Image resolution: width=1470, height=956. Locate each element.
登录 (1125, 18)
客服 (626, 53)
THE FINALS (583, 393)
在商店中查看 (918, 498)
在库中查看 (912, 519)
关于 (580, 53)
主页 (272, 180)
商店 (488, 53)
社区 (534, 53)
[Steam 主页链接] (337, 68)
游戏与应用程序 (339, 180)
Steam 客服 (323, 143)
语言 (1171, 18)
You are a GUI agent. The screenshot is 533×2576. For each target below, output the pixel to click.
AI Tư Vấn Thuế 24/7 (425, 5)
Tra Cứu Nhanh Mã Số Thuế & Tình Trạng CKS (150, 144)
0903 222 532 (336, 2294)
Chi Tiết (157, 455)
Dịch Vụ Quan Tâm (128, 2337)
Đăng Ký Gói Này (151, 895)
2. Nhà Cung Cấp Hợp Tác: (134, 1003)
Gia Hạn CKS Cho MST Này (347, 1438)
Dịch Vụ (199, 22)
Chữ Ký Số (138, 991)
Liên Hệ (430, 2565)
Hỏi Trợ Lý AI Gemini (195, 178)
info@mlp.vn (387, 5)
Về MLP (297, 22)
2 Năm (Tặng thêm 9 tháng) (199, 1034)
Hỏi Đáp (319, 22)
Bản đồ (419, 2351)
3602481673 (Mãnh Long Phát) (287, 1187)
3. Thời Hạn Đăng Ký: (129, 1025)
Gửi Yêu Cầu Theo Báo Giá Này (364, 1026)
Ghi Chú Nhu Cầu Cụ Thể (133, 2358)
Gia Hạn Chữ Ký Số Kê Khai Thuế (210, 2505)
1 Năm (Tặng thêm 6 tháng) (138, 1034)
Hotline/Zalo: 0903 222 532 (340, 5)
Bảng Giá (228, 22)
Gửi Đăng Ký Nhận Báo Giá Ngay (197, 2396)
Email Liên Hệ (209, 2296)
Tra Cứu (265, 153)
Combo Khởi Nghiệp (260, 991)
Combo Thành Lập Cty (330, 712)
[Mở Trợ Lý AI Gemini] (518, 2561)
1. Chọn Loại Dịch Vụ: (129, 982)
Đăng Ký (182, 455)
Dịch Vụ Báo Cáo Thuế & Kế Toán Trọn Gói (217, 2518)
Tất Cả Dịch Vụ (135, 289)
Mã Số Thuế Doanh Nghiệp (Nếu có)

· · ·

■ TASK REQUIREMENTS ■
All of the entries above should be written out again exactly.

■ OUTPUT FOR THIS EXERCISE ■
Image resolution: width=1470, height=956. Locate each element.
登录 (1125, 18)
客服 (626, 53)
THE FINALS (583, 393)
在商店中查看 (918, 498)
在库中查看 (912, 519)
关于 (580, 53)
主页 (272, 180)
商店 (488, 53)
社区 (534, 53)
[Steam 主页链接] (337, 68)
游戏与应用程序 (339, 180)
Steam 客服 (323, 143)
语言 (1171, 18)
You are a GUI agent. The screenshot is 533×2576. For each target below, output the pixel to click.
AI Tư Vấn Thuế 24/7 (425, 5)
Tra Cứu Nhanh Mã Số Thuế & Tình Trạng CKS (150, 144)
0903 222 532 (336, 2294)
Chi Tiết (157, 455)
Dịch Vụ Quan Tâm (128, 2337)
Đăng Ký Gói Này (151, 895)
2. Nhà Cung Cấp Hợp Tác: (134, 1003)
Gia Hạn CKS Cho MST Này (347, 1438)
Dịch Vụ (199, 22)
Chữ Ký Số (138, 991)
Liên Hệ (430, 2565)
Hỏi Trợ Lý AI Gemini (195, 178)
info@mlp.vn (387, 5)
Về MLP (297, 22)
2 Năm (Tặng thêm 9 tháng) (199, 1034)
Hỏi Đáp (319, 22)
Bản đồ (419, 2351)
3602481673 (Mãnh Long Phát) (287, 1187)
3. Thời Hạn Đăng Ký: (129, 1025)
Gửi Yêu Cầu Theo Báo Giá Này (364, 1026)
Ghi Chú Nhu Cầu Cụ Thể (133, 2358)
Gia Hạn Chữ Ký Số Kê Khai Thuế (210, 2505)
1 Năm (Tặng thêm 6 tháng) (138, 1034)
Hotline/Zalo: 0903 222 532 (340, 5)
Bảng Giá (228, 22)
Gửi Đăng Ký Nhận Báo Giá Ngay (197, 2396)
Email Liên Hệ (209, 2296)
Tra Cứu (265, 153)
Combo Khởi Nghiệp (260, 991)
Combo Thành Lập Cty (330, 712)
[Mở Trợ Lý AI Gemini] (518, 2561)
1. Chọn Loại Dịch Vụ: (129, 982)
Đăng Ký (182, 455)
Dịch Vụ Báo Cáo Thuế & Kế Toán Trọn Gói (217, 2518)
Tất Cả Dịch Vụ (135, 289)
Mã Số Thuế Doanh Nghiệp (Nếu có)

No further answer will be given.